Maintains current component structure without migrating to SelectDevice
component yet, focusing on controlled state pattern alignment first.
Provide direct access to background and effects options from video
device controls during conference for additional user convenience.
Creates another pathway to effects configuration, giving users more
flexibility in accessing video enhancement features while in meetings.
Update tooltip and aria-label text for in-room device controls to
indicate they now open comprehensive settings dialog instead of simple
device selection.
Enable opening settings dialog directly from device controls while
inside a conference for quick access to device configuration.
Improves UX by providing immediate settings access without
enhancing convenience during meetings.
Requested by users.
Update localization keys for device toggling and selection to be more
generic, enabling translation sharing between join and room contexts.
Eliminates duplicate translations and creates consistent messaging for
device interactions regardless of application context.
Replace separate prejoin and room toggle components with unified
component that's adaptable and easier to evolve without overfitting.
Adds responsibilities to join component but eliminates duplication. Join
component needs future refactoring as complexity is growing
significantly.
Remove ugly toggle device configuration and implement hook to determine
appropriate keyboard shortcuts based on media device kind.
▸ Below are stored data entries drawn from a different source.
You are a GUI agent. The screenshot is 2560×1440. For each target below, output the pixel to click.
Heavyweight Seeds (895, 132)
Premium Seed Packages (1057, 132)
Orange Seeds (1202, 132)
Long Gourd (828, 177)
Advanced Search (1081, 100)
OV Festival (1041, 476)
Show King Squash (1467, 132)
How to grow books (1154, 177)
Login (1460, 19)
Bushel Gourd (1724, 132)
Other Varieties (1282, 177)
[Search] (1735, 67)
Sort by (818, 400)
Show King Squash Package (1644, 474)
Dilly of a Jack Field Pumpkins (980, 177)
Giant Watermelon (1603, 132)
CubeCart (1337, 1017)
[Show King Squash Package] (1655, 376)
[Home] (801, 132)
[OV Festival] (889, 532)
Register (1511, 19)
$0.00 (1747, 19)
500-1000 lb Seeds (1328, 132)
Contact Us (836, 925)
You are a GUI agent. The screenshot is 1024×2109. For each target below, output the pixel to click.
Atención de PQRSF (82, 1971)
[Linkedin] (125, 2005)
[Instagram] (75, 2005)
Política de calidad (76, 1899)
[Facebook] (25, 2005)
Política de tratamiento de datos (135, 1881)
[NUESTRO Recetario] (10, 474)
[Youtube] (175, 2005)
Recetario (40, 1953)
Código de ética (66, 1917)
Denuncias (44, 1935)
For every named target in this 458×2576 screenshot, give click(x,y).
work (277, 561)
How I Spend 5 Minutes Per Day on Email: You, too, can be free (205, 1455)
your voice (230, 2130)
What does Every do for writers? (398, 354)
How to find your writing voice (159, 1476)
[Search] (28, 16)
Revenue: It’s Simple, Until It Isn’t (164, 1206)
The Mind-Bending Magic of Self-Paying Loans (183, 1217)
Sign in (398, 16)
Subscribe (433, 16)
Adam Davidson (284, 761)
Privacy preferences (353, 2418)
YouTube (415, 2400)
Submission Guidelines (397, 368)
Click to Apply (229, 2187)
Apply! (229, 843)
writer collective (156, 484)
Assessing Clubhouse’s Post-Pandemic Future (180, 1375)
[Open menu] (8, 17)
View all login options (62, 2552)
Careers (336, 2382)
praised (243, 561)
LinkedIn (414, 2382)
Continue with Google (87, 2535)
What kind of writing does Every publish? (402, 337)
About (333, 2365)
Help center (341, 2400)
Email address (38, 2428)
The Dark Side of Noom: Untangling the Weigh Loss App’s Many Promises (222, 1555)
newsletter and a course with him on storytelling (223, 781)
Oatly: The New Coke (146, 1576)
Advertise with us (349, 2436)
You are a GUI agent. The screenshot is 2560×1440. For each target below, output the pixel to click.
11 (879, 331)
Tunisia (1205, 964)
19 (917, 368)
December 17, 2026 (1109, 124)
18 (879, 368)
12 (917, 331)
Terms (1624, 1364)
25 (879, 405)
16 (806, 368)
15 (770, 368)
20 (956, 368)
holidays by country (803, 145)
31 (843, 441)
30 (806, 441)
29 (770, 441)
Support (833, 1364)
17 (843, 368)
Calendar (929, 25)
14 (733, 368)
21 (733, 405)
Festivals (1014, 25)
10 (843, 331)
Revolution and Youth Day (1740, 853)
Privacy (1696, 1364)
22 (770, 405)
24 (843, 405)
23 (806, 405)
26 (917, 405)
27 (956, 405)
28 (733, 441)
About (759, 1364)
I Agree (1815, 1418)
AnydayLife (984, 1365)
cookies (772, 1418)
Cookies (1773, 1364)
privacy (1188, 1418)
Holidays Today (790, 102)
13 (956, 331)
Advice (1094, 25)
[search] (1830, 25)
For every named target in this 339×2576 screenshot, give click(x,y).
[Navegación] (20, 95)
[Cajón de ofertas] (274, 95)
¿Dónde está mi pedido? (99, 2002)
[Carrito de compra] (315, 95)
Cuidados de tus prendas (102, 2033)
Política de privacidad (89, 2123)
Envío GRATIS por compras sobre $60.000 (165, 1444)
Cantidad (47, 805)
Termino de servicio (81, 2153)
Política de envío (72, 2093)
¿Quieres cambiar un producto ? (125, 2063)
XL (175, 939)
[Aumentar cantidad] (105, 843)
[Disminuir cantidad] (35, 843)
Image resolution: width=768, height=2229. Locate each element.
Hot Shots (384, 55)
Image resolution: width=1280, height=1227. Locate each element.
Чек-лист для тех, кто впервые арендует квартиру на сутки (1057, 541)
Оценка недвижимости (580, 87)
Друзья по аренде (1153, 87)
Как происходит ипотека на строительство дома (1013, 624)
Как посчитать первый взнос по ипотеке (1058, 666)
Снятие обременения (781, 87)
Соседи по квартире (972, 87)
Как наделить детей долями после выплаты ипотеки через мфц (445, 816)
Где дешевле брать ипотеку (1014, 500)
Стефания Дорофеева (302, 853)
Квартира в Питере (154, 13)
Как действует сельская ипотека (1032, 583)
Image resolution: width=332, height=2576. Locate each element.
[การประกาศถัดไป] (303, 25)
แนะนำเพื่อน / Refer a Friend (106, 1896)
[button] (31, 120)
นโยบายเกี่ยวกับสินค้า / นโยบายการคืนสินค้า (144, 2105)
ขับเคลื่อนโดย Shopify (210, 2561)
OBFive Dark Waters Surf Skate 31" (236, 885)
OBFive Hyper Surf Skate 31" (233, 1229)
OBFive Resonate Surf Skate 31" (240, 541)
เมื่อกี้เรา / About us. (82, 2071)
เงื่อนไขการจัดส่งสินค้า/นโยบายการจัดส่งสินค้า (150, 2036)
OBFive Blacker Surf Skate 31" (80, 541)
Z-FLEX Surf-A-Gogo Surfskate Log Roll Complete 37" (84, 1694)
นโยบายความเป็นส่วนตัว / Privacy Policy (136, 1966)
Cleaner approach that encapsulates shortcut logic in reusable hook
instead of scattered configuration objects.
Create simple hook to assign icons to toggle/select components based on
media kind using dictionary lookup for optimization.
Eliminates duplicate icon assignment logic across components with
straightforward, performant implementation that's easy to maintain.
Create hook to encapsulate permission denied/prompted/loading checks
based on media kind, eliminating props drilling and simplifying code.
Returns appropriate permission state for consuming components based on
media type, cleaning up code structure with small enhancement.
Refactor device selection within rooms and add audio output selection
to audio controls as requested by users.
Ensures code reuse between join and room components by sharing device
selection logic across both contexts.
Temporary state separating audio and video controls to improve clarity
and prepare for device selection/toggle component reorganization.
Work in progress to better structure device-related components before
implementing final unified control architecture.
Add dark variant to Select component following same approach as Popover
primitive. Same design inconsistency as other variant patterns.
Quick implementation pending UI v2 refactoring for unified variant
system across all components.
Add placement prop to Popover primitive to leverage React Aria's
explicit placement control functionality.
Provides better positioning control for popovers by exposing underlying
React Aria placement options, enabling more precise UI layouts.